### [Excerpted passage]
I live in a small dairy farming community in North Shropshire. I married into a dairy farming family. Many of our friends are farmers. We have in our village no bus service, no shop or post office and while broadband has recently arrived (finally) I see from the news that 5G is to be the next commercial battle ground and in a place where it could do much good I know now that we will be amongst the last to see the benefits. Micheal Gove has stuck a flag in the ground based on the "public money for public good" mantra but I believe that Sir Ian has a point; if there is a fair market for food then farmers will produce food. As it is there seems to be an underlying assumption that "cheap food" will come from elsewhere and home produced food will fill in the gaps but be more expensive. Food doesn't have to be cheap it simply has to be affordable and adopting an approach that places the value of food alongside the value we place on energy and infrastructure has to be part of the mix. We don't always appreciate it but we place a value on the quality and provenance of our food and I fear that these things will be swept away in order for cheap food to be part of some future trade deal and rural areas will become some vague notion of a countryside idyl currently residing in Mr Gove's head. I have no doubt that the agricultural robots are coming as is the inevitable consolidation of land into large farms. What I fear is the impact of corporate ownership of those large farms and the degeneration of the quality of rural life that goes along with it all within the umbrella of public good.

### [Material]

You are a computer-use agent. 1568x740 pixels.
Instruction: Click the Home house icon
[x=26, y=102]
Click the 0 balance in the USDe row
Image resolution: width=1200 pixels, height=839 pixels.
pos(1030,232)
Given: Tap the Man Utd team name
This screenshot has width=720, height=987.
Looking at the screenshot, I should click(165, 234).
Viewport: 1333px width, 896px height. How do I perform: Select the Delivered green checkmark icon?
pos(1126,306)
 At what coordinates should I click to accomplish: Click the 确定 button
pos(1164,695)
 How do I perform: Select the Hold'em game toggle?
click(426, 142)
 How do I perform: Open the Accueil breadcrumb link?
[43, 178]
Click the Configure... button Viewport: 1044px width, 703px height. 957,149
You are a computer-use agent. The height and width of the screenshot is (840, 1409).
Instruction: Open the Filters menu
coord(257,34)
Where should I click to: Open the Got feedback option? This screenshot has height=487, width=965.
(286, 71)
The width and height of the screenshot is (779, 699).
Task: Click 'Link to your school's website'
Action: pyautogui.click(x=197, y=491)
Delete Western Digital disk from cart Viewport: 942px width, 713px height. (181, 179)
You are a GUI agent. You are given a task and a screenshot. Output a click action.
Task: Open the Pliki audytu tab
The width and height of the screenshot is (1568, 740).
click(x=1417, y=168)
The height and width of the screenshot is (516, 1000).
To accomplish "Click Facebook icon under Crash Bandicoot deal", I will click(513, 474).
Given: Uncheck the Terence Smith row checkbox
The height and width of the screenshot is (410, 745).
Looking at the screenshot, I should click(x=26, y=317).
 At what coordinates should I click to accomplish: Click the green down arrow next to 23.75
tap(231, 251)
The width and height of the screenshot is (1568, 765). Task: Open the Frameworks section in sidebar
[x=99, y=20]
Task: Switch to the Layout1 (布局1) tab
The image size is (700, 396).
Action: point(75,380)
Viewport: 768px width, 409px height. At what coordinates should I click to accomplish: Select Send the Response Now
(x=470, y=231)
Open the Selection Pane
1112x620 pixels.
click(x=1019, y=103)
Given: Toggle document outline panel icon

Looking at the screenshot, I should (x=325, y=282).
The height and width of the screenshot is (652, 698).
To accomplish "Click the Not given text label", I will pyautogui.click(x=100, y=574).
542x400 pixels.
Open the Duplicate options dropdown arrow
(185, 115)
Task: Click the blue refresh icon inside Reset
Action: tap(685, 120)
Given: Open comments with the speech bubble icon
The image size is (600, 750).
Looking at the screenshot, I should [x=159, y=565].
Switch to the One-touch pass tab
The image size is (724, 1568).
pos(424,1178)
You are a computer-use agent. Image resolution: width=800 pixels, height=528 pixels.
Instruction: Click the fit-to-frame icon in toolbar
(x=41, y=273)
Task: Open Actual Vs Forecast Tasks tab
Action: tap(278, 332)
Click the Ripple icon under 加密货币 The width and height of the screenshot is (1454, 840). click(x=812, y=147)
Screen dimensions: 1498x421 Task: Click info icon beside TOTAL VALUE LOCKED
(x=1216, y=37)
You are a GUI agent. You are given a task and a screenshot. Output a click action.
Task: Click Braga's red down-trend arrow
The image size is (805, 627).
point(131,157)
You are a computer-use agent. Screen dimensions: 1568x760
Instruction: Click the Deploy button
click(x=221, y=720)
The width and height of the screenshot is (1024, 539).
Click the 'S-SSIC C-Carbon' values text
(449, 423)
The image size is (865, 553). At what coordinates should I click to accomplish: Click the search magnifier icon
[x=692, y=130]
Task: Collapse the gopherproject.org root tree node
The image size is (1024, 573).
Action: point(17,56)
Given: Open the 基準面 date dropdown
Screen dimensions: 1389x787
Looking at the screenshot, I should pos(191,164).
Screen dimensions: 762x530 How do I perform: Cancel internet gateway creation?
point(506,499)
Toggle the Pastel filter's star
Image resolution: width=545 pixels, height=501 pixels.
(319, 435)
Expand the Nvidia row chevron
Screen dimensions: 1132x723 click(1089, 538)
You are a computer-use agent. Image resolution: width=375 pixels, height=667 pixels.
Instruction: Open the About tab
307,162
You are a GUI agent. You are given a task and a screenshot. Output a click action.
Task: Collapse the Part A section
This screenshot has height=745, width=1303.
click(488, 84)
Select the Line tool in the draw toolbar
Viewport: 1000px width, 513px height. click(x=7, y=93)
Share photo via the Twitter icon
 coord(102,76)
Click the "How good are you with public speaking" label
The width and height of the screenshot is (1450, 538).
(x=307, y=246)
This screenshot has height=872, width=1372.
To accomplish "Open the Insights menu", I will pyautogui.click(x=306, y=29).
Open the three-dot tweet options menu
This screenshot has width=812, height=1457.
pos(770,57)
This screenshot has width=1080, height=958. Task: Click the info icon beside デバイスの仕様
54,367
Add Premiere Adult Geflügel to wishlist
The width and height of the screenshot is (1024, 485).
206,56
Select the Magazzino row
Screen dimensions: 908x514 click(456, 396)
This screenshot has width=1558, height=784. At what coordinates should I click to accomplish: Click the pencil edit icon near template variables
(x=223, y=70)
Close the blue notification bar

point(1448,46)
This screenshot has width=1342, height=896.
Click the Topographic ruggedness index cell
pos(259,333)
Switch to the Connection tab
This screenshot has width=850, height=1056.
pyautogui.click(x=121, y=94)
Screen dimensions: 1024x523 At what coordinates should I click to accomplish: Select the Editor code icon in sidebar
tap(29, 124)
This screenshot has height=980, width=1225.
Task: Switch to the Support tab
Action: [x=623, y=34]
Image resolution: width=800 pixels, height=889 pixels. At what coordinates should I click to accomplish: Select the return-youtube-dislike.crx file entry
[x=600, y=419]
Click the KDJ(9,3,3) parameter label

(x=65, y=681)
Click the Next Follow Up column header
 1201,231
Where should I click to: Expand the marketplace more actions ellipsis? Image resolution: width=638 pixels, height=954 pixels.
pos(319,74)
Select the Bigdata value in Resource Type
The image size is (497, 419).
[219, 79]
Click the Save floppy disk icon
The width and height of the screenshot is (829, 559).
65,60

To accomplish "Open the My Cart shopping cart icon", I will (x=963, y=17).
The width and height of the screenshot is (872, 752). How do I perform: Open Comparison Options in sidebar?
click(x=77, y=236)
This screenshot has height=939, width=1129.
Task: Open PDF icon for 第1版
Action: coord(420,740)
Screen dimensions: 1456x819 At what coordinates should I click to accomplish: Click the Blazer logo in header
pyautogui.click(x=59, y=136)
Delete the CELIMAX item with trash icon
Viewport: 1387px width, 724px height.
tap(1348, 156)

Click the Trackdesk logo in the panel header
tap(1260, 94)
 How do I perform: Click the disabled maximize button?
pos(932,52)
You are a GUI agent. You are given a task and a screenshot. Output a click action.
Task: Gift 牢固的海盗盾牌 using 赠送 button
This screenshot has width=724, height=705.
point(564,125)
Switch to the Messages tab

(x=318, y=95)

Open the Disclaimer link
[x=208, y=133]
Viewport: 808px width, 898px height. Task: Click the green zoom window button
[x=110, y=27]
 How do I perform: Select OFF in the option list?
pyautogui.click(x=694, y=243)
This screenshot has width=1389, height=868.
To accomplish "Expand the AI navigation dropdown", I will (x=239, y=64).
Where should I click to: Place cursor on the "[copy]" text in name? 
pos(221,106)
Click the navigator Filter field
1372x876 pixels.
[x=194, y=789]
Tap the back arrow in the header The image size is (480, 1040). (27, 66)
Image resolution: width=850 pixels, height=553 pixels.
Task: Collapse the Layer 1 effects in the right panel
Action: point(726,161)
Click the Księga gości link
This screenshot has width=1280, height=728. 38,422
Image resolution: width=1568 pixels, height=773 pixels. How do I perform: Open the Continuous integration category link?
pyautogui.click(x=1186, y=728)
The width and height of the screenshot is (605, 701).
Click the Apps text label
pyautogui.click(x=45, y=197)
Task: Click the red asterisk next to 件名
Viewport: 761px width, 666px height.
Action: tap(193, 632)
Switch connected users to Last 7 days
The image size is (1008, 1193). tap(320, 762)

### [Tasks to complete]
1. What services does the writer's village lack, according to the passage on dairy farming in North Shropshire?
2. Continue the passage on dairy farming in North Shropshire from its last sentence.

### [Exercise responses]
1. It has no bus service, no shop, and no post office.

2.
My chief concern is that, by emphasizing rural beauty, environmental protection, wildlife, etc, the UK may drift into a situation similar to the one we were in in 1939, when food production and the well being of the farming community had been neglected, too little food was being produced to support the human population, and it became difficult and dangerous to import enough food to make up the deficit.
David Wilman FRSA, Cambridge.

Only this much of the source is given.